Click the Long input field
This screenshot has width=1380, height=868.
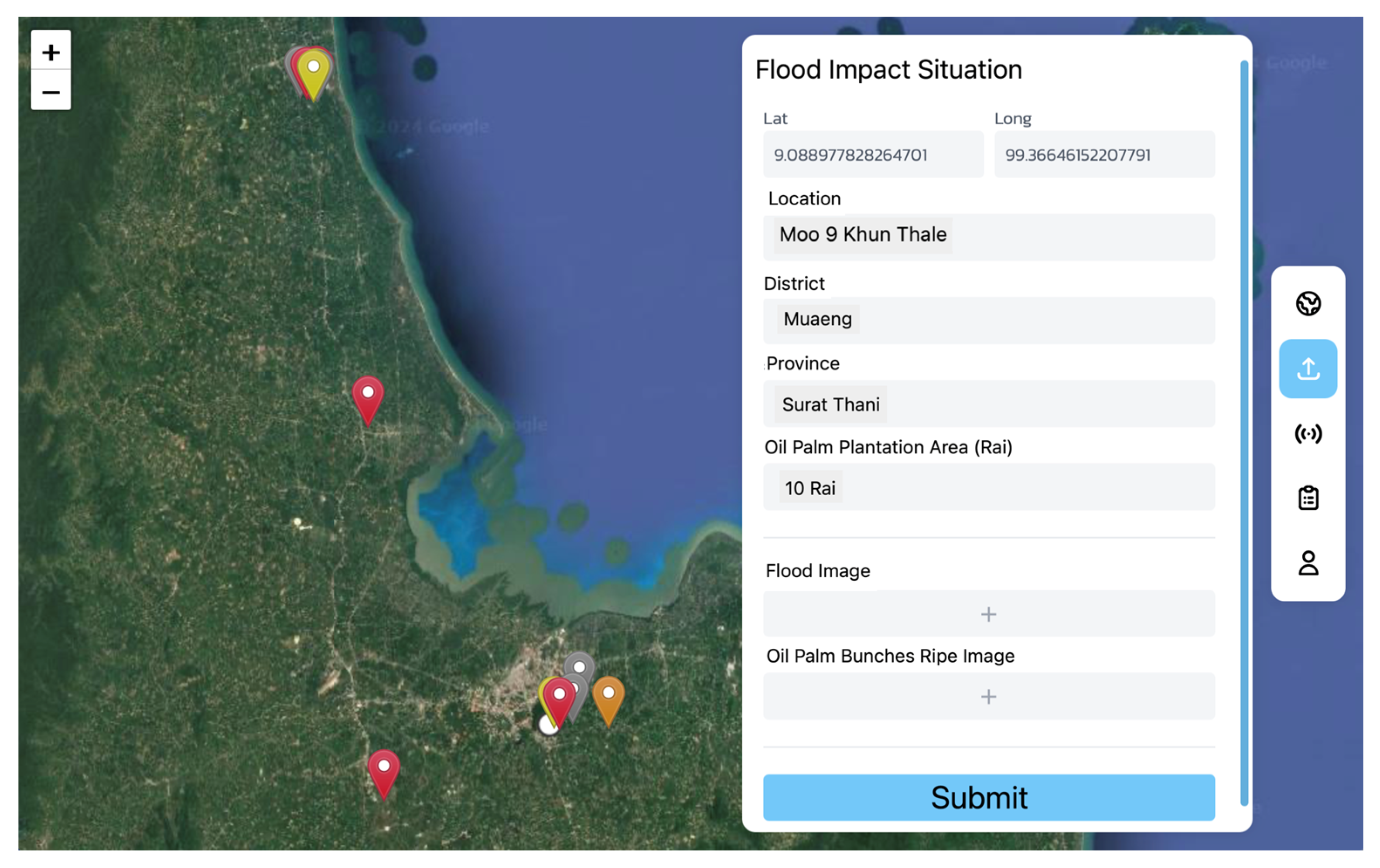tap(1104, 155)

+---+

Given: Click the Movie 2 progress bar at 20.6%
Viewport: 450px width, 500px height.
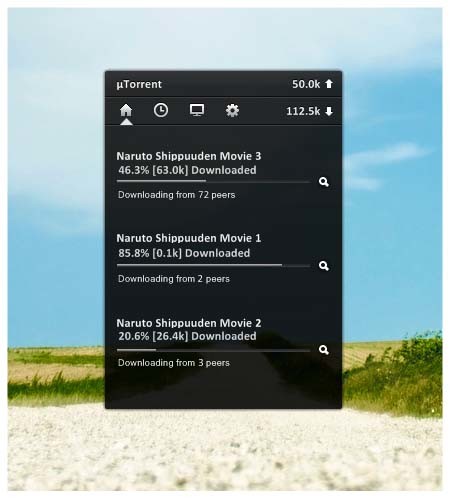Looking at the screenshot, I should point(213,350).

+---+

GOAL OF THE EXERCISE → Write down every line of the data above that includes the string "Click".

ANSWER BOX →
Click the Long input field
Given: Click the Movie 2 progress bar at 20.6%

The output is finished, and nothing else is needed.